Issue : That the RAD, once created, can never be undone. 
Answer: Complicated, but with solutions available. It is true, that much like many other public corporations, there are no mechanisms placed in the legislation to dissolve a Resort Area District. If indeed the members of the RAD for an unforeseen reason down the road deemed the RAD to no longer be a benefit, there are no means by which it can be terminated. As mentioned, this is true with several types of public corporations within the State. With that said, and while admittedly not as clean, there are several options available that would protect the members from suffering unwanted provision of services or assessment of fees by the RAD. 
· By the very nature of the RAD, it starts from nothing and only operates on what it generates. If the Board were to eliminate the Resort Service Fee and terminate all services, it would essentially BECOME defunct. The simplest truth is that owners could elect three board members committed to defunding the operating budget beyond existing commitments. (Due to the protections set up to protect each class of membership, the threat of gridlock is more real than any threat that one class could bully around another) 
· Through the by-laws, or possibly even through amendment of the petition, a petition and voting process can be devised that would allow members to force a wind-down of the RAD. In such a case (as in dissolution), the RAD would be required to serve out any existing contractual obligations, but the board could be mandated to cease any operations beyond these; at which time the Board would be focused on either addressing the concerns raised and rebuilding support, or it would remain defunct and having no further impact on the members. 
· If all else failed, members of the RAD could petition the courts to dissolve the RAD. It’s been done with other public corporations and could be done here. 
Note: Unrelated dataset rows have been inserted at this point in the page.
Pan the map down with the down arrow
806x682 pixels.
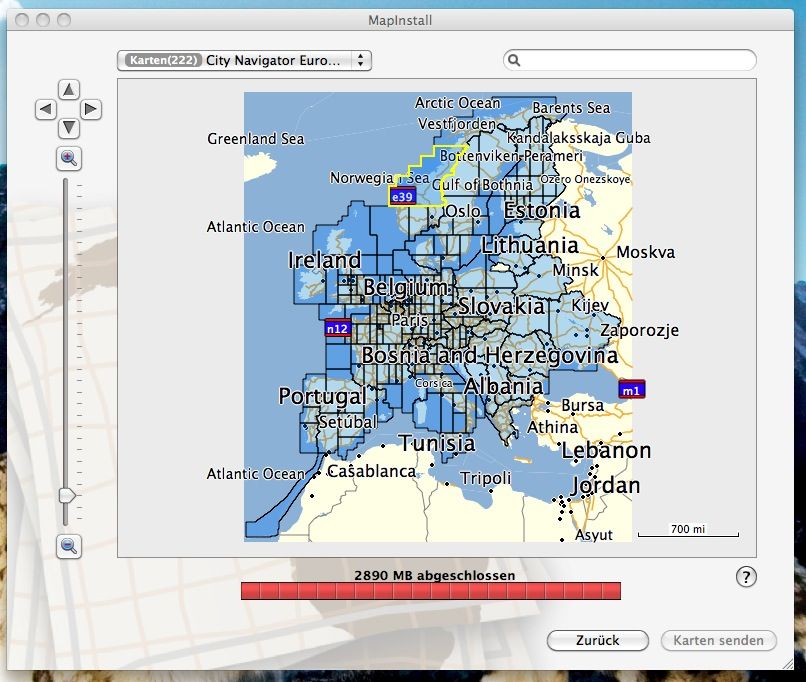pyautogui.click(x=68, y=128)
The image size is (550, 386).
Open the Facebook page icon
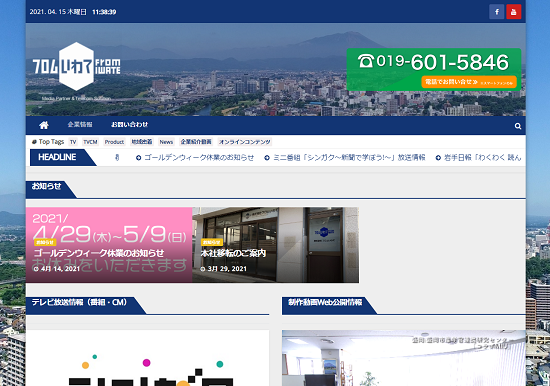(x=497, y=12)
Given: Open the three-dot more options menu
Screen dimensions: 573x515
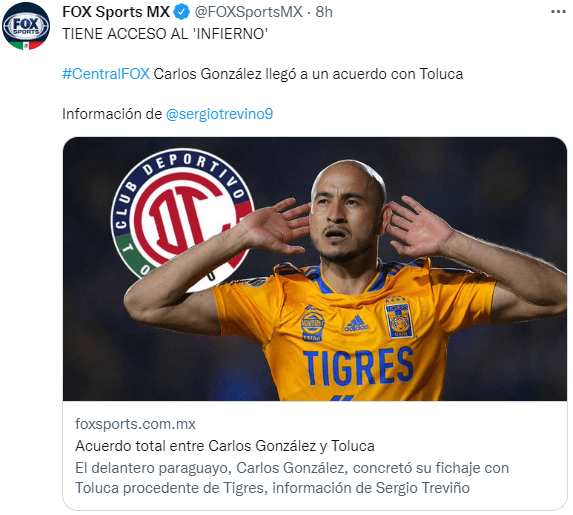Looking at the screenshot, I should 558,12.
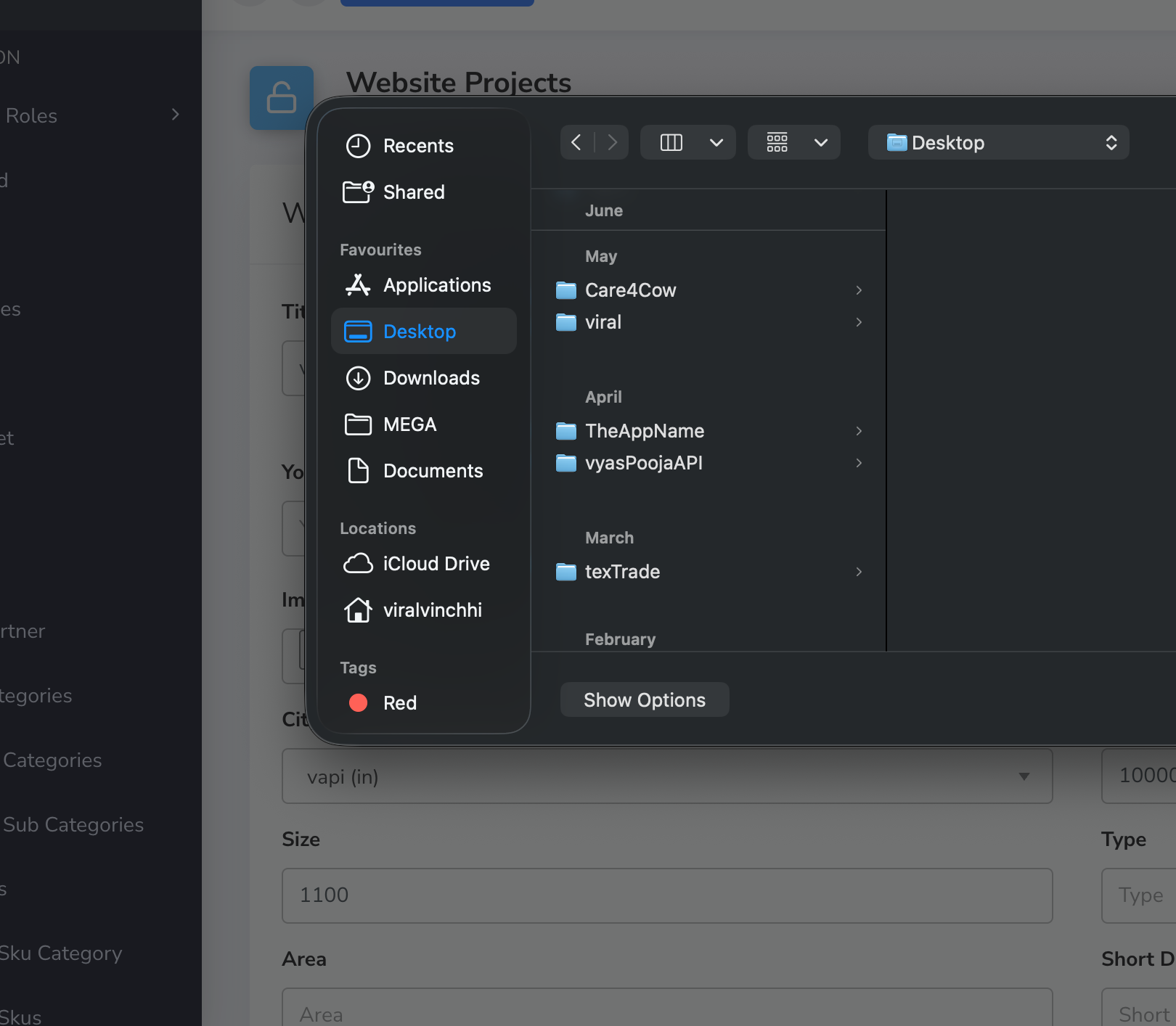Viewport: 1176px width, 1026px height.
Task: Select the Red tag color
Action: [359, 703]
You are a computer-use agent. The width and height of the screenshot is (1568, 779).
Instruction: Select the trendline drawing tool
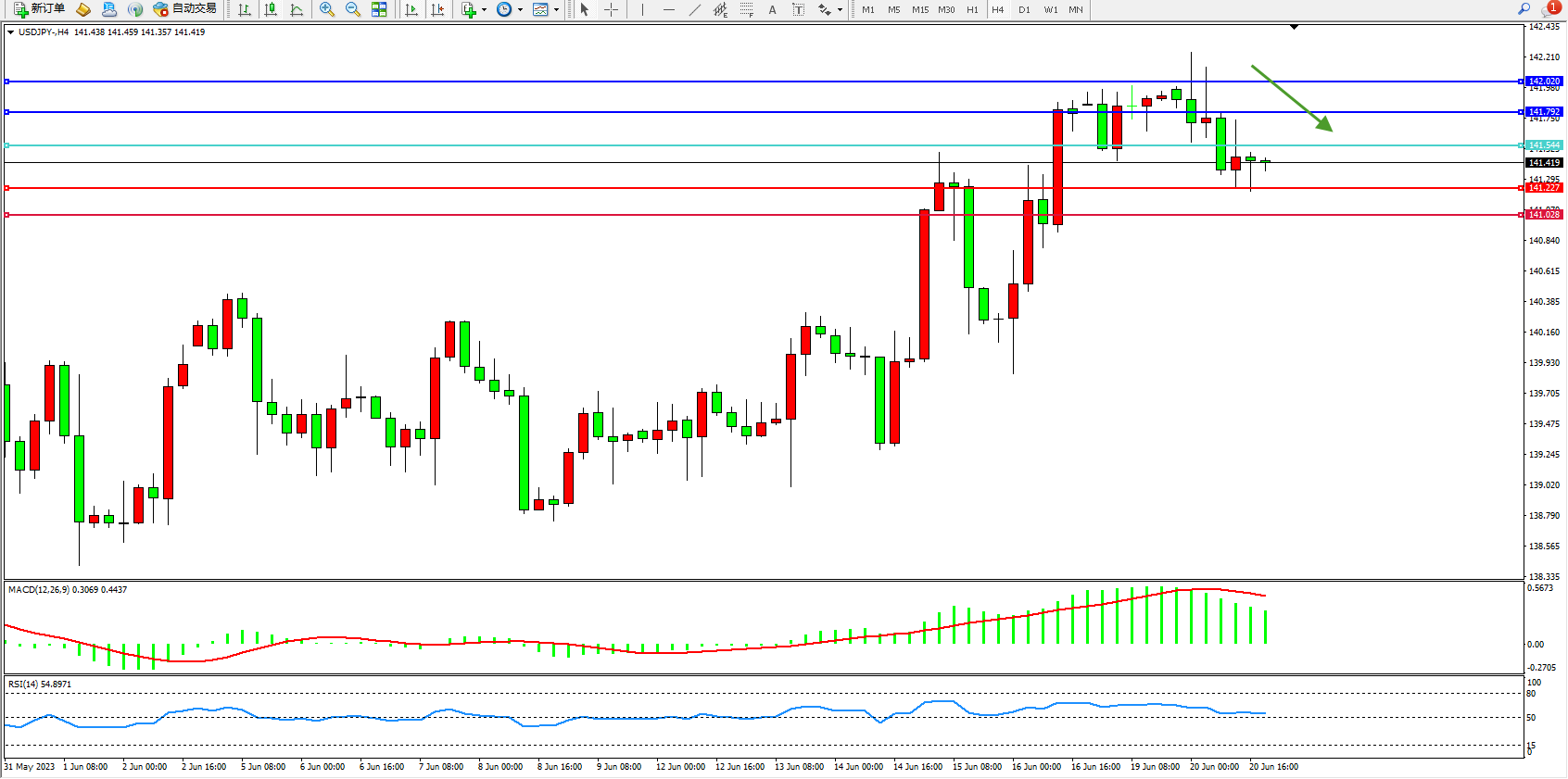(x=694, y=9)
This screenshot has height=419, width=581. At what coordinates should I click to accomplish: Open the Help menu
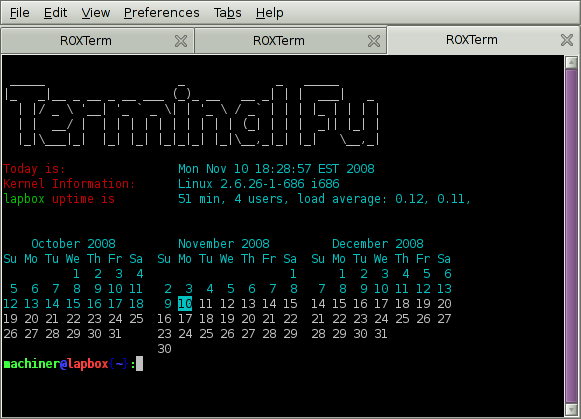pos(269,13)
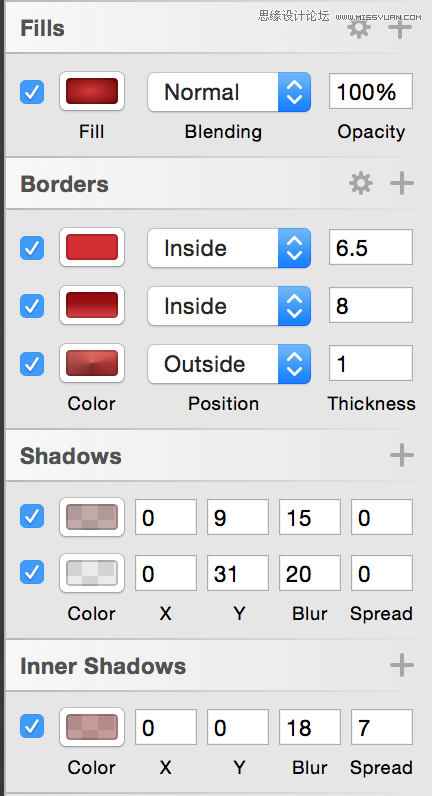Toggle the Outside border checkbox
This screenshot has width=432, height=796.
coord(32,364)
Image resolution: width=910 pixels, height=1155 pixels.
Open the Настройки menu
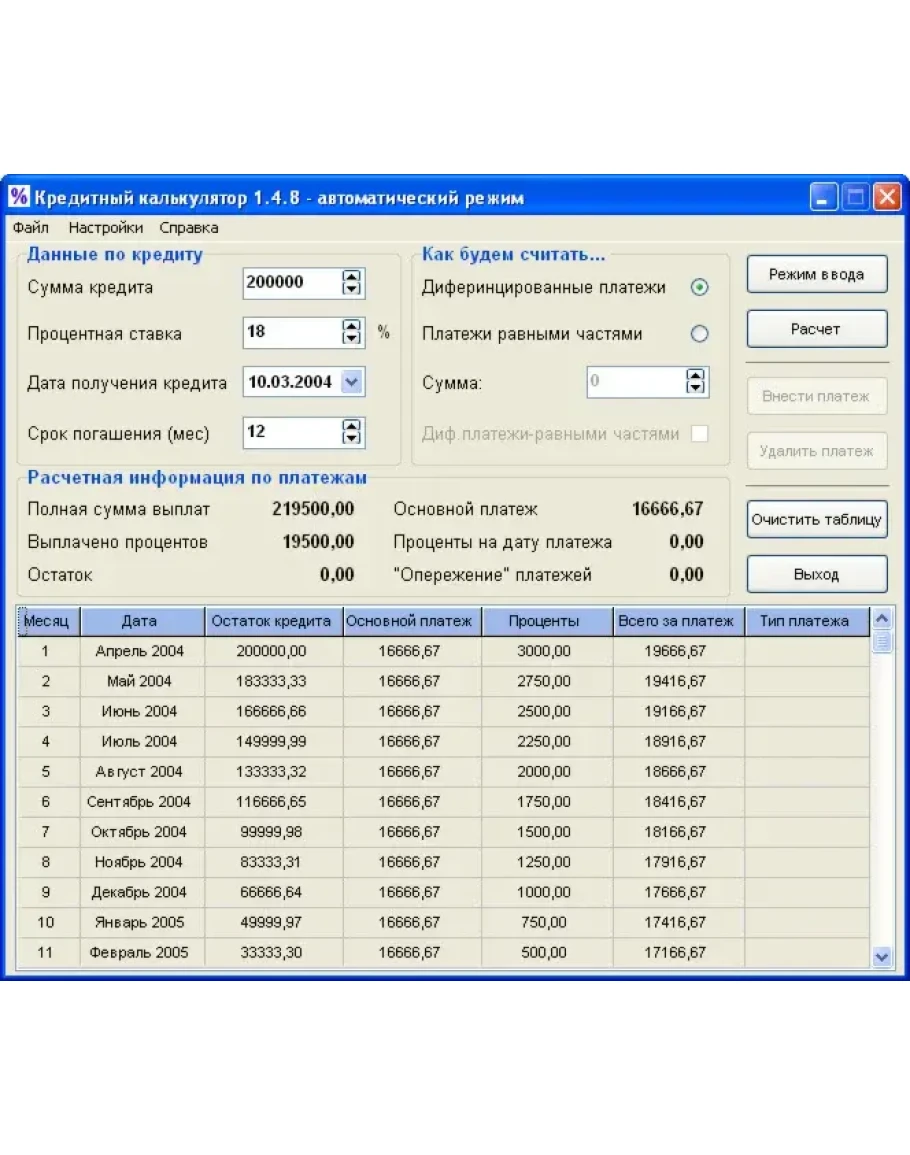tap(105, 228)
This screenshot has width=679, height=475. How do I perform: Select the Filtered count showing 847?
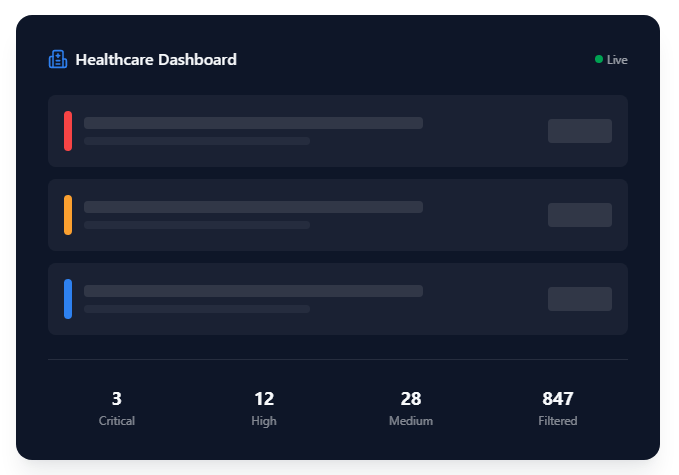(558, 399)
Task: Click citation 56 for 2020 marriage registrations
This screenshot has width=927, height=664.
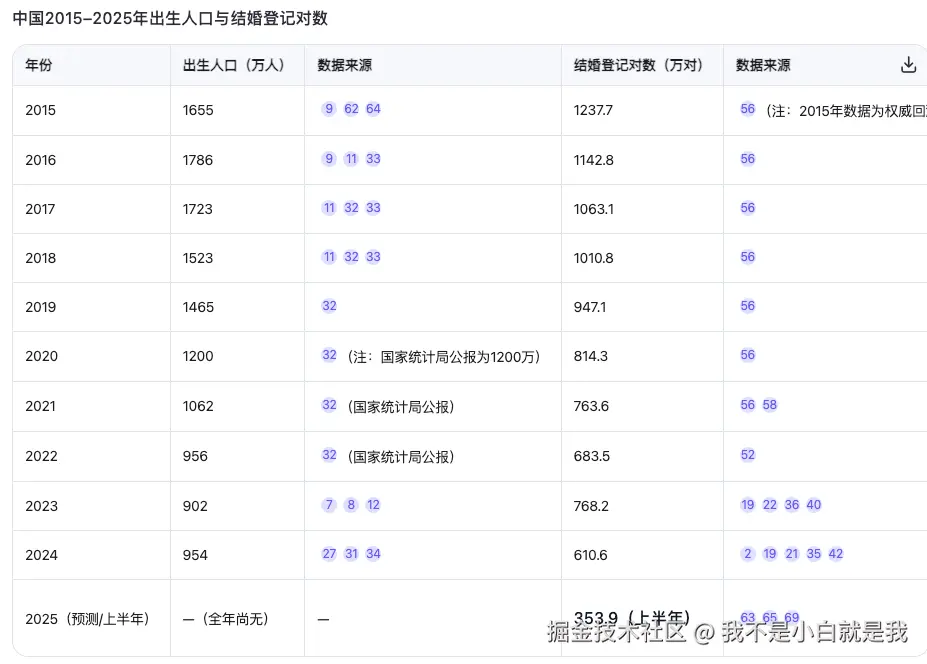Action: pyautogui.click(x=747, y=355)
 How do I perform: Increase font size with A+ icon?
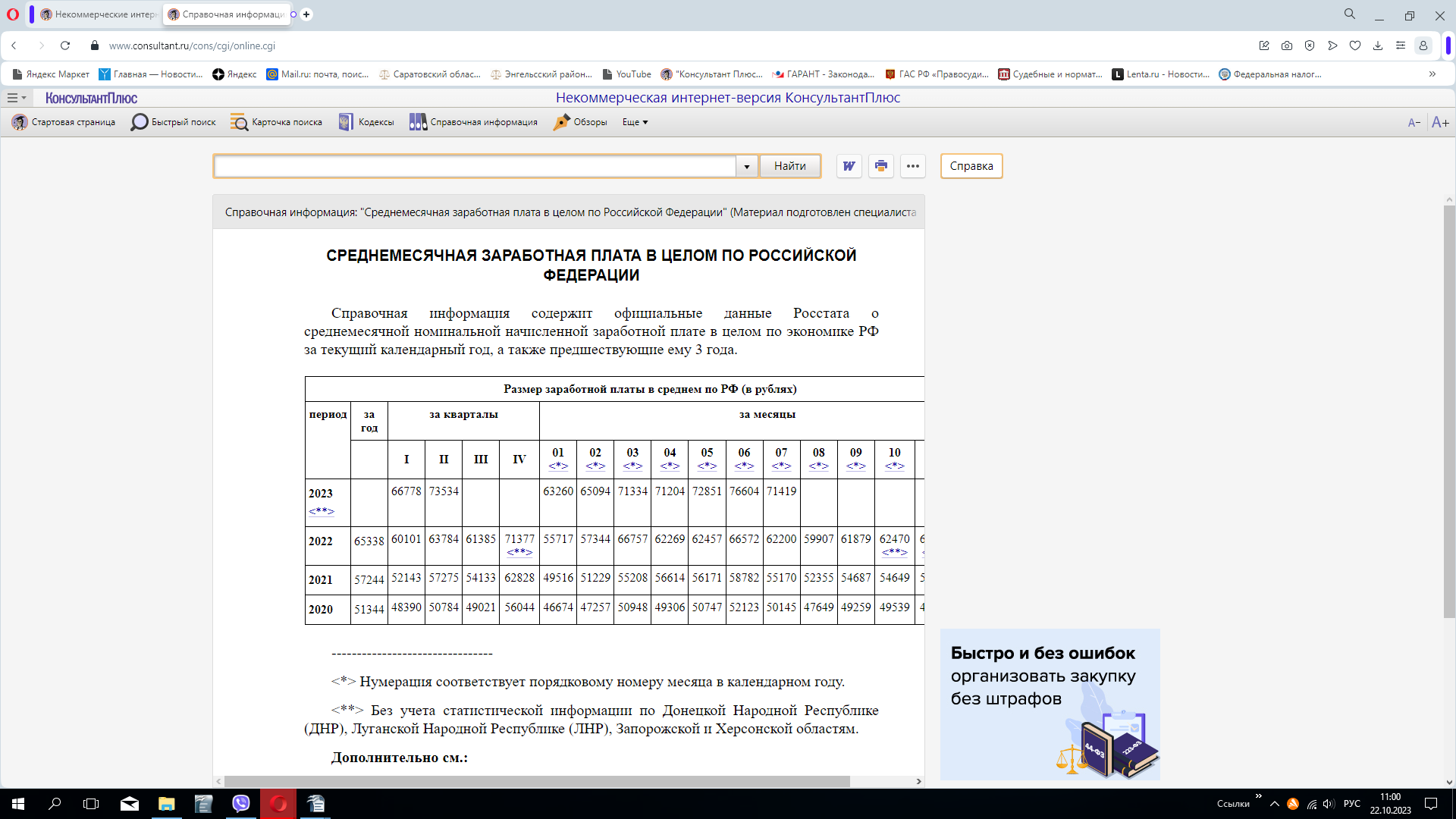(1440, 122)
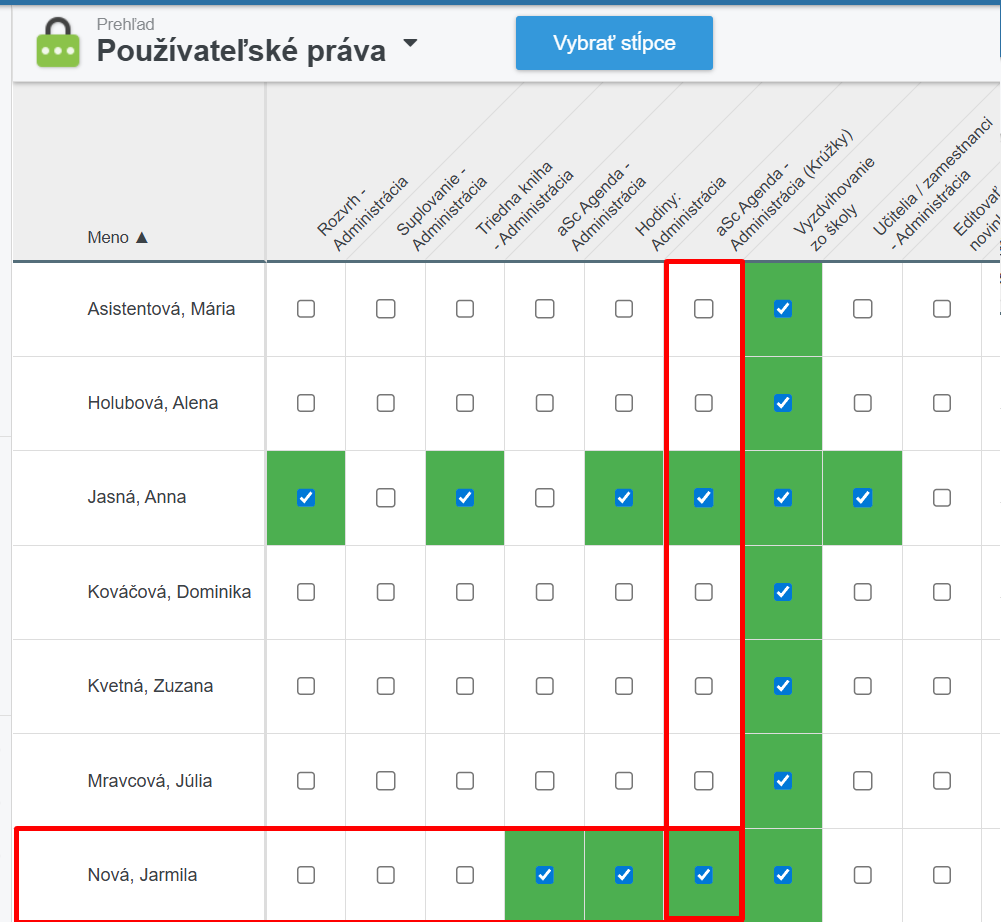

In summary, I know that the many issues at hand are complicated. If you have questions I do encourage you to seek answers. If after having done so you find yourself unable to support the RAD I can respect that decision. But rumors such as those above are harmful; not because they project differing opinions, but because of instead of posing questions to seek answers they claim as fact positions that simply are not factual. In the case of the letter distributed, they’re also harmful because they purport to know as fact motivations by Snowshoe that are simply in opposition to our true motivations, and because they speak with such inflammatory, conspiratorial, and fright-mongering language that they distract from the true facts. 

There is no malice in the RAD – only a desire to improve our community without raising Mountain Top Assessments and through increased community involvement. I would think we would all support that. 

LAST, BUT IMPORTANT WORDS: In the public notice that you received in the mail, it is stated that you are not required to take action. This is true; however your action or inaction do impact the process. You are also offered the opportunity to support or protest the RAD, even in advance of the public hearings. 
· A submittal of protest on the counts toward a tally of opposition – if 25% of owners protest, the RAD concept dies in the Courthouse. 
Once you cast a protest notice, it is final unless later rescinded in writing. 
· A submittal of support is symbolic – there are no quotas for support, but by casting a support notice, you let the Commissioners know that there is support for the idea in the community. 

Obviously I hope that I’ve done my job in providing you with a clear picture of the issues, of my positions, and of the questions yet to be answered; and that you will submit a support notice and give the Commissioners no doubt that we want them to approve the concept. Please don’t give more power to the vocal minority (which at this points is fewer than 10% of property owners) than is due. If you are unable to support the concept based on what you now know, I urge you to attend one or both of the public meetings. If you are unable to attend the first meeting on the 7th, it will be made available on the web sometime shortly after the meeting is held. I’m sure that the issues at hand will be raised, questioned, and debated. I hope it will provide you with the information you need to make a decision. 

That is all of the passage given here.